Whether we are training a horse to do a canter pirouette, a dog to sit, a child to be a civilized citizen, or a smoker to quit smoking, we employ the primary principles of Classical and Operant conditioning. Whether we are intentionally teaching our horses something or not, they are always learning. Most trainers believe that they train their horses primarily with positive reinforcement (Warren-Smith & McGreevy, 2008); in fact, negative reinforcement is the mainstay of equine training, and positive reinforcement is rarely used. We could be using this learning tool a great deal more than we do, and building a better relationship with our horses in the process.

WHY?

Undoubtedly, negative reinforcement will always play a central role in equine training. Not to be confused with punishment (which seeks to decrease undesired behaviours), negative reinforcement makes a desired behaviour more likely to reoccur by removing an unpleasant stimulus (see sidebar). Horses, as prey animals, have evolved to escape aversive events, making them uniquely evolutionarily programmed to avoid the discomfort of pressure from bit, leg, spur, or seat. Negative reinforcement, which rewards the desired behaviour by removing that pressure, forms the foundation of control pivotal to riding a horse under saddle.
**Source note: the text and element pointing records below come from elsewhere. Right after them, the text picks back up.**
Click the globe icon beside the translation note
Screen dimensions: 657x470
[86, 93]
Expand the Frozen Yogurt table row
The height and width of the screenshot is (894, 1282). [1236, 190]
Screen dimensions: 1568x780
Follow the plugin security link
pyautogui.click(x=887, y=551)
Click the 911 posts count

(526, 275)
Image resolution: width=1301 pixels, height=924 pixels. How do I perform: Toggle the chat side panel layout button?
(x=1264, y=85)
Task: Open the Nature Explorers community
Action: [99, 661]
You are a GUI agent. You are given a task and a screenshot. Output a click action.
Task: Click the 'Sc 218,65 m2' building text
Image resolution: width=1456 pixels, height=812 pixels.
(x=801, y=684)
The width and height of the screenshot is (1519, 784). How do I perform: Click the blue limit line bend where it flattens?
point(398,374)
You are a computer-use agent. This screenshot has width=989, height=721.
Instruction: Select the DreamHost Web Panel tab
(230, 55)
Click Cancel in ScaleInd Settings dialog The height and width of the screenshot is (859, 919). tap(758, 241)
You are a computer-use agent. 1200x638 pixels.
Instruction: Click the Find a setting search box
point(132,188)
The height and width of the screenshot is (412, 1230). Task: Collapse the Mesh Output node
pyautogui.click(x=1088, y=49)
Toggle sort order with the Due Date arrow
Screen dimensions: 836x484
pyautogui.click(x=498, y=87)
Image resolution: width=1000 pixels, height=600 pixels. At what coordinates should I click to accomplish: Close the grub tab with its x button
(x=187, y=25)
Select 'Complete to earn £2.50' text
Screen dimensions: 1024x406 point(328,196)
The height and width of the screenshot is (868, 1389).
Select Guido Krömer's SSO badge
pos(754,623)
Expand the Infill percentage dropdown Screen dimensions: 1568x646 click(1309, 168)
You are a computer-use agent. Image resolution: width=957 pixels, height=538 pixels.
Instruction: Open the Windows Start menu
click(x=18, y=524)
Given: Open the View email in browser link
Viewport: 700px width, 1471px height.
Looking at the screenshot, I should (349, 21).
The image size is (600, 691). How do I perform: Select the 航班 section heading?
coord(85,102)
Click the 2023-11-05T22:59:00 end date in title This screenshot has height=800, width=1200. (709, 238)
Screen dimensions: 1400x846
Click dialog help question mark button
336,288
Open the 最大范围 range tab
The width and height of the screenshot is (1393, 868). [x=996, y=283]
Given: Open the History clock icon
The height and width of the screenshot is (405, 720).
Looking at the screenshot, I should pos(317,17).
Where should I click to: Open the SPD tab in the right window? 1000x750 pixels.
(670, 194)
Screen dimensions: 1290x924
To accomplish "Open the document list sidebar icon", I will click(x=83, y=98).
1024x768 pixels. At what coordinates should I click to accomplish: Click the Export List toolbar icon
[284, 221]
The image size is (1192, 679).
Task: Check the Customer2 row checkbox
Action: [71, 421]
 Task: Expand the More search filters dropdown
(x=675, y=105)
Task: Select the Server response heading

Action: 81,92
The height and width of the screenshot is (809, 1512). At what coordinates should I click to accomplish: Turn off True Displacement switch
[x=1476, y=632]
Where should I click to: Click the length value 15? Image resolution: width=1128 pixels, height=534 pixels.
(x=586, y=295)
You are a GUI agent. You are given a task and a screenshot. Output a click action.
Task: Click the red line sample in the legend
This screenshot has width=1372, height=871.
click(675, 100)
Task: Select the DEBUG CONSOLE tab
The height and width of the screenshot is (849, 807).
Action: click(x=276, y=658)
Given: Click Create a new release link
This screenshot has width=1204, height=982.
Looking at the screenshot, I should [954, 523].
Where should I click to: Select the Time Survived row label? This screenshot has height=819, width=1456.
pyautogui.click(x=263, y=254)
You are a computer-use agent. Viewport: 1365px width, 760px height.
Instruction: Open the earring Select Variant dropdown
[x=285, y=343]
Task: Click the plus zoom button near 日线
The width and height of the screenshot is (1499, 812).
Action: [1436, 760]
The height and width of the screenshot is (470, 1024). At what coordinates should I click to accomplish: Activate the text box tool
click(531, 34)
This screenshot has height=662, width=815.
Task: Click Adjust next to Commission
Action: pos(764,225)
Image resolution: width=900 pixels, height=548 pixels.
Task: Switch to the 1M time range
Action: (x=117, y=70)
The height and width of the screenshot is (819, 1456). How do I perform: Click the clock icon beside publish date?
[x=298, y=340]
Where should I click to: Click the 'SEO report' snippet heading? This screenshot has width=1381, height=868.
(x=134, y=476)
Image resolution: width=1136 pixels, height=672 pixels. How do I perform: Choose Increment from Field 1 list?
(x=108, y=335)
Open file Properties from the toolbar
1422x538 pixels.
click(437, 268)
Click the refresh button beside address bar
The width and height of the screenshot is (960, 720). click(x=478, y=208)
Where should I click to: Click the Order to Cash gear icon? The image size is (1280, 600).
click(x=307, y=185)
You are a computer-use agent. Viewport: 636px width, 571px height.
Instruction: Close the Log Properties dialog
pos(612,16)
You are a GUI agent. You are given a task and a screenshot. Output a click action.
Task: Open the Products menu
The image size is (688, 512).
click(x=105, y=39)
However, research indicates that positive reinforcement may sometimes be more effective than negative reinforcement, and holds clear benefits for equine well-being. Across many research studies, most horses, whether trained with positive or negative reinforcement, learn tasks within the required time frame. However, horses trained with positive reinforcement learn more quickly, retain the learned tasks longer, experience less stress, react to humans more positively, and are able to generalize this training across trainers, novel tasks, and over long periods of time (eg. Sankey, 2010). Human research finds similar results in children, students, employees, and managers. People, like horses, respond more positively to rewards (such as praise, favourable performance evaluations, and raises), than they do to the termination of unpleasant events.